The Jpred service was initially created, and has continued to be supported in the UK for over 28 years because in 1998, predicting protein secondary structure relied on 100's of strange, obscure and individual unix commands. In 1998, the early World_Wide_Web finally allowed the design of Jpred to perform interactive consensus predictions (now called mixtures of experts) to be easy to access for any researcher in any biological laboratory.

In addition to protein secondary structure, JPred also makes predictions of solvent accessibility and coiled-coil regions. The JPred service runs up to 134 000 jobs per month and has carried out over 2 million predictions in total for users in 179 countries.
==JPred 2==
The static HTML pages of JPred 2 are still available for reference.
==JPred 3==
The JPred v3 followed on from previous versions of JPred developed and maintained by James Cuff and Jonathan Barber (see JPred References). This release added new functionality and fixed many bugs. The highlights are:
- New, friendlier user interface
- Retrained and optimised version of Jnet (v2) - mean secondary structure prediction accuracy of >81%
- Batch submission of jobs
- Better error checking of input sequences/alignments
- Predictions now (optionally) returned via e-mail
- Users may provide their own query names for each submission
- JPred now makes a prediction even when there are no PSI-BLAST hits to the query
- PS/PDF output now incorporates all the predictions

==JPred 4==
The current version of JPred (v4) has the following improvements and updates incorporated:
- Retrained on the latest UniRef90 and SCOPe/ASTRAL version of Jnet (v2.3.1) - mean secondary structure prediction accuracy of >82%.
- Upgraded the Web Server to the latest technologies (Bootstrap framework, JavaScript) and updating the web pages – improving the design and usability through implementing responsive technologies.
- Added RESTful API and mass-submission and results retrieval scripts - resulting in peak throughput above 20,000 predictions per day.
- Added prediction jobs monitoring tools.
- Upgraded the results reporting – both, on the web-site, and through the optional email summary reports: improved batch submission, added results summary preview through Jalview results visualization summary in SVG and adding full multiple sequence alignments into the reports.
- Improved help-pages, incorporating tool-tips, and adding one-page step-by-step tutorials.

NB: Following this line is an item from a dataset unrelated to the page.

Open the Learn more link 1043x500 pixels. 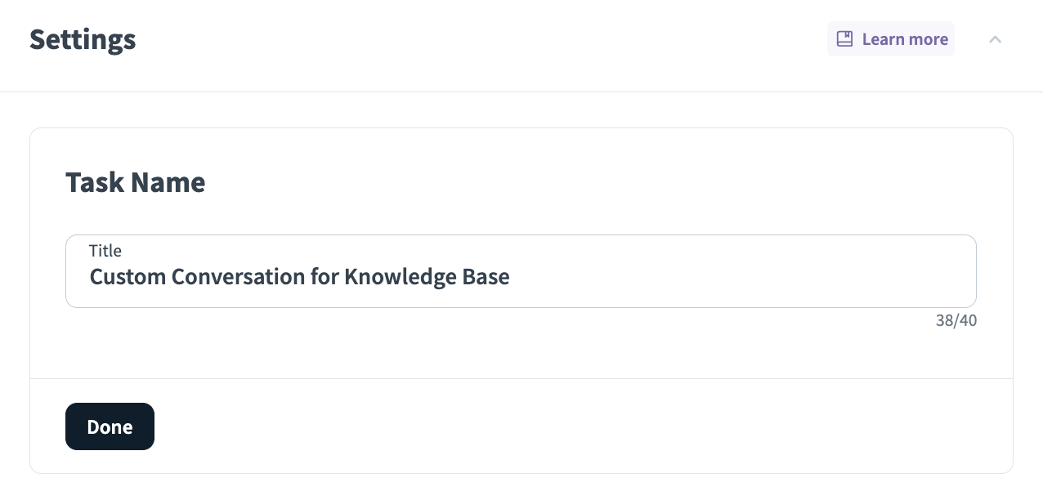tap(904, 39)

Sequence residues are categorised or assigned to one of the secondary structure elements, such as alpha-helix, beta-sheet and coiled-coil.

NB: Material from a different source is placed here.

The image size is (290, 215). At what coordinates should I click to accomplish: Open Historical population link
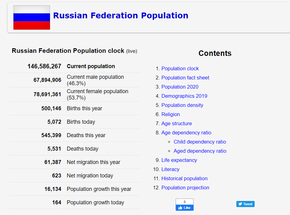pyautogui.click(x=184, y=179)
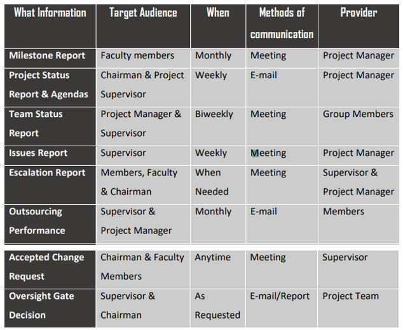Click 'Project Status Report & Agendas' cell
The height and width of the screenshot is (330, 403).
click(x=50, y=88)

Jnet uses two neural networks for its prediction. The first network is fed with a window of 17 residues over each amino acid in the alignment plus a conservation number. It uses a hidden layer of nine nodes and has three output nodes, one for each secondary structure element.
The second network is fed with a window of 19 residues (the result of first network) plus the conservation number. It has a hidden layer with nine nodes and has three output nodes.